The Judicature Act 1873 was an Act of Parliament by the Parliament of the United Kingdom in 1873. It reorganized the English court system to establish the High Court and the Court of Appeal, and also originally provided for the abolition of the judicial functions of the House of Lords with respect to England (although under the act it would have retained those functions in relation to Scotland and Ireland for the time being.) However, the Gladstone Liberal government fell in 1874 before its entry into force, and the succeeding Disraeli Tory government suspended the entry into force of the Act by means of further Acts passed in 1874 and 1875.

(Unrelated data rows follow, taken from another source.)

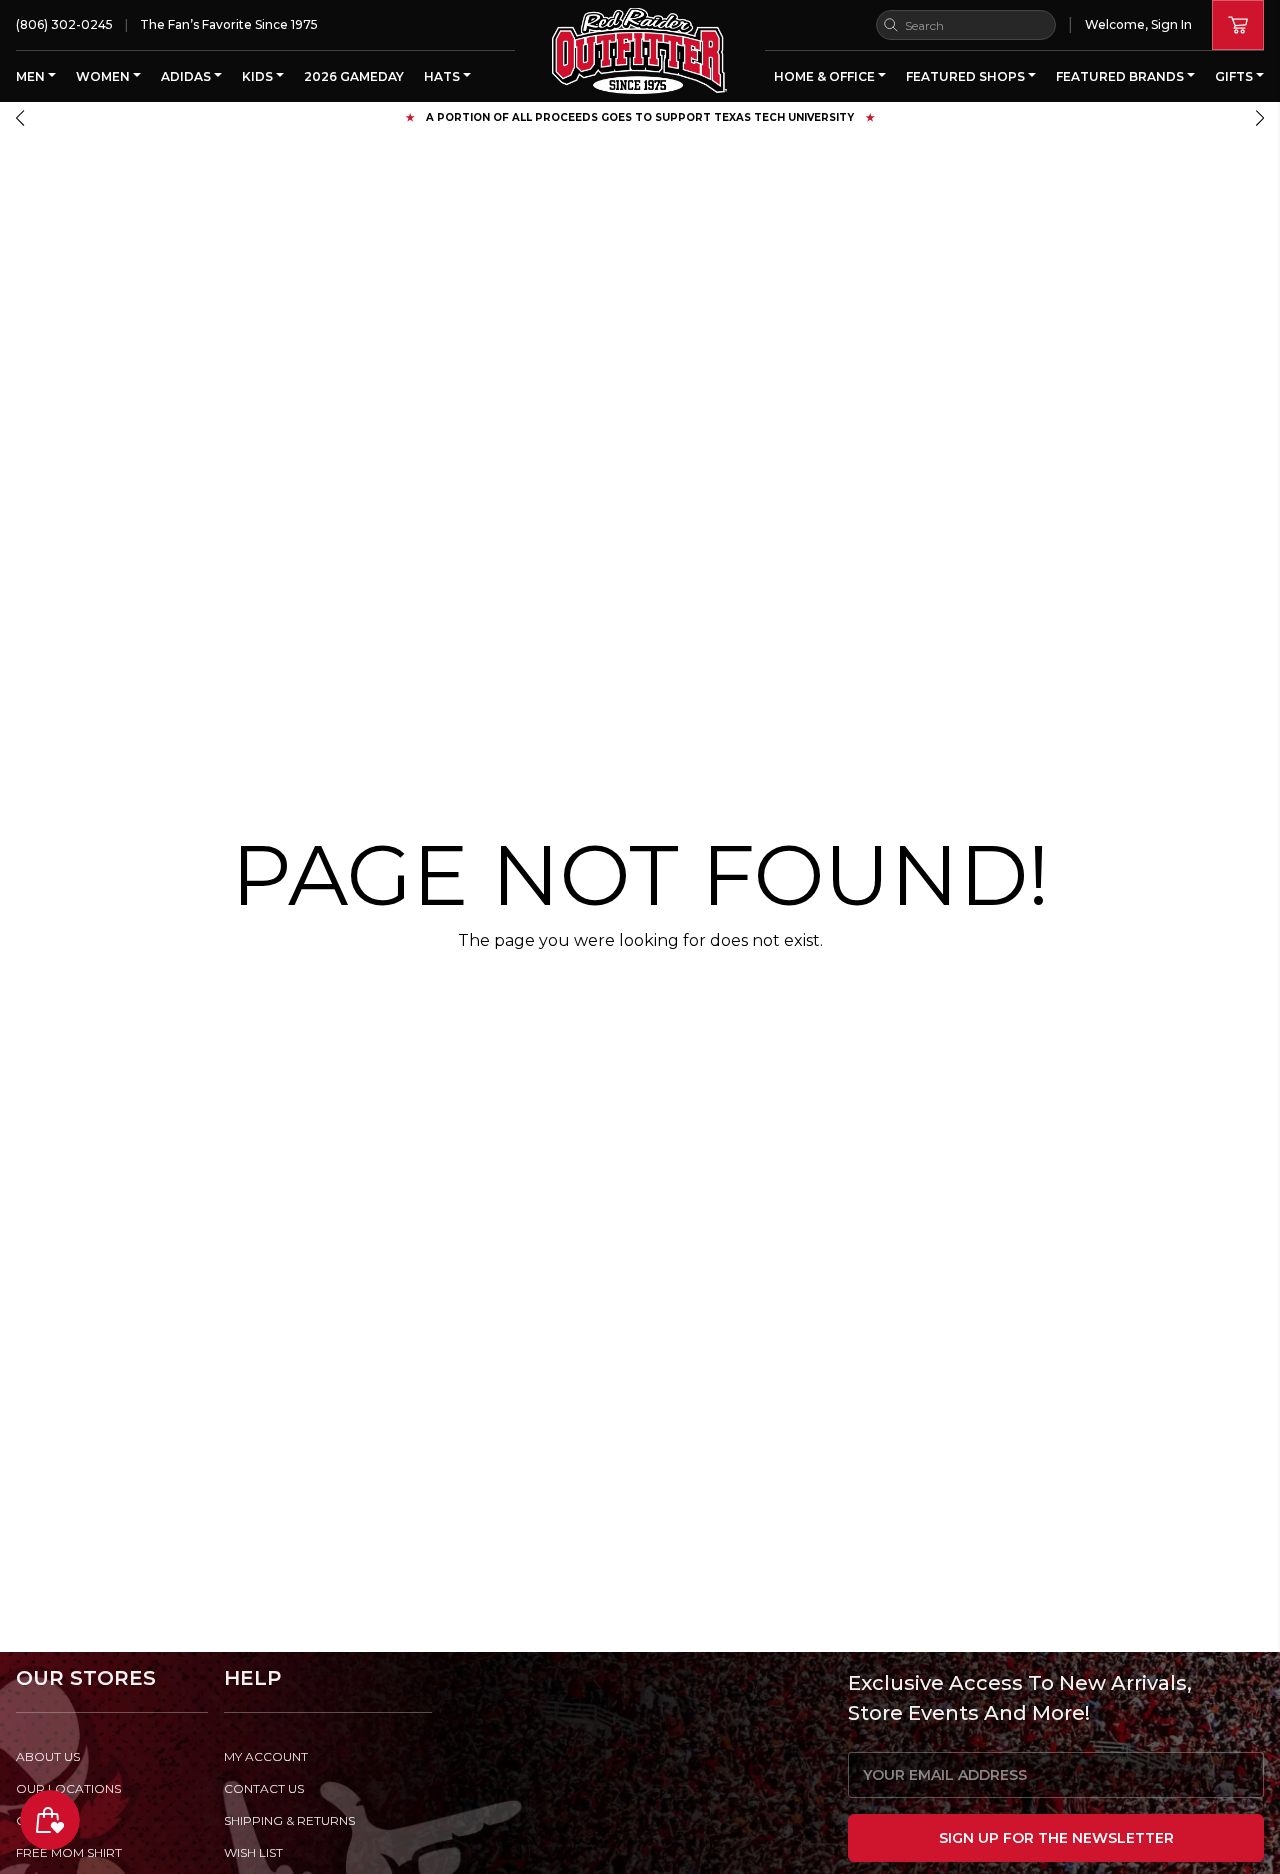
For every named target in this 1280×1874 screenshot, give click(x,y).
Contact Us (264, 1788)
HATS (443, 76)
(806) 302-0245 (64, 24)
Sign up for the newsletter (1056, 1838)
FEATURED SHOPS (967, 76)
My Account (266, 1756)
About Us (48, 1756)
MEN (32, 76)
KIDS (259, 76)
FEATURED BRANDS (1121, 76)
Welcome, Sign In (1138, 24)
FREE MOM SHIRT (69, 1852)
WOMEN (104, 76)
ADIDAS (187, 76)
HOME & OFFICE (826, 76)
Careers (45, 1820)
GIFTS (1235, 76)
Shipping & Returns (289, 1820)
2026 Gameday (354, 76)
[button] (20, 118)
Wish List (253, 1852)
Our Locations (68, 1788)
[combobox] (966, 25)
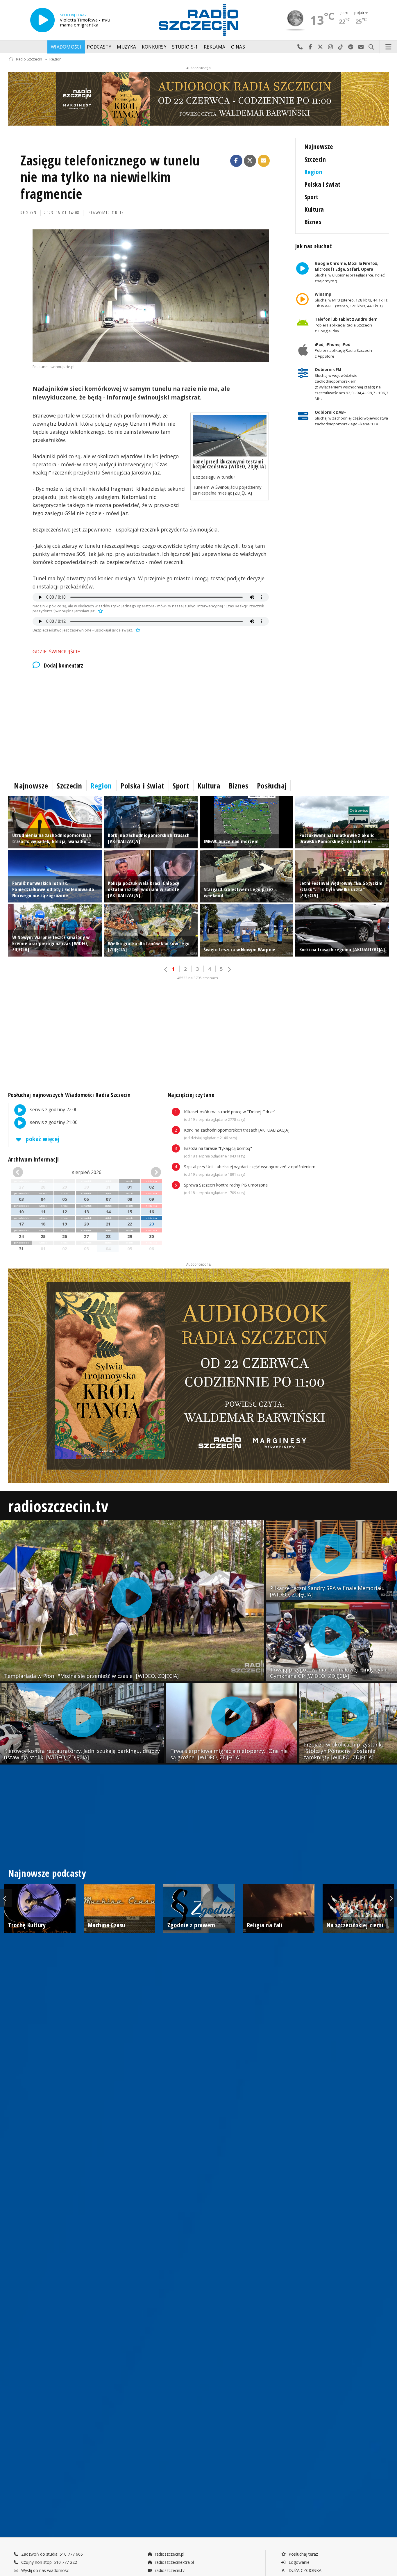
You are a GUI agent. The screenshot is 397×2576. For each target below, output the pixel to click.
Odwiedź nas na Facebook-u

One of the reasons why the Liberal government under Gladstone wanted to abolish the judicial aspect of the House of Lords was that it was concerned for the poor quality of judges at this court. Judges at the House of Lords secured their position by mere virtue of the fact that their fathers were hereditary peers, so individuals would automatically inherit seats in the upper house rather than securing their position through merit. Therefore, some of the best lawyers in the land were prohibited from sitting as judges in the upper house simply because of their parentage.
However, under the Torys' 1874 and 1875 Acts, the judicial aspect of the House of Lords was retained, and instead, the quality of judicial appointments to the House of Lords was ensured by legislating, under the Appellate Jurisdiction Act 1876, for the mechanism of judicial life peers. The reigning monarch could appoint any individual he/she liked to be a peer and a judge in the House of Lords. These judicial life peers would hold seats only for the duration of their life; their seat would not pass through their inheritance to their son. Thus Queen Victoria, and subsequent monarchs, were able to appoint leading lawyers to adjudicate in the House of Lords by making them life peers.
Appellate Jurisdiction Act 1876
Lord Cairns, Disraeli's Lord Chancellor, sought to remove the House of Lords jurisdiction for Scottish and Irish appeals as well, which would have completely removed its judicial jurisdiction. However, the Lord Chancellor could not muster the necessary support in the Parliament for the bill in 1874 nor when he reintroduced it in 1875. Finally, when it became clear that the English legal profession was firmly opposed to the reform proposals, the Appellate Jurisdiction Act 1876 removed the provisions for the abolition of the judicial functions of the House of Lords, although it retained the provisions that established the High Court and the Court of Appeal.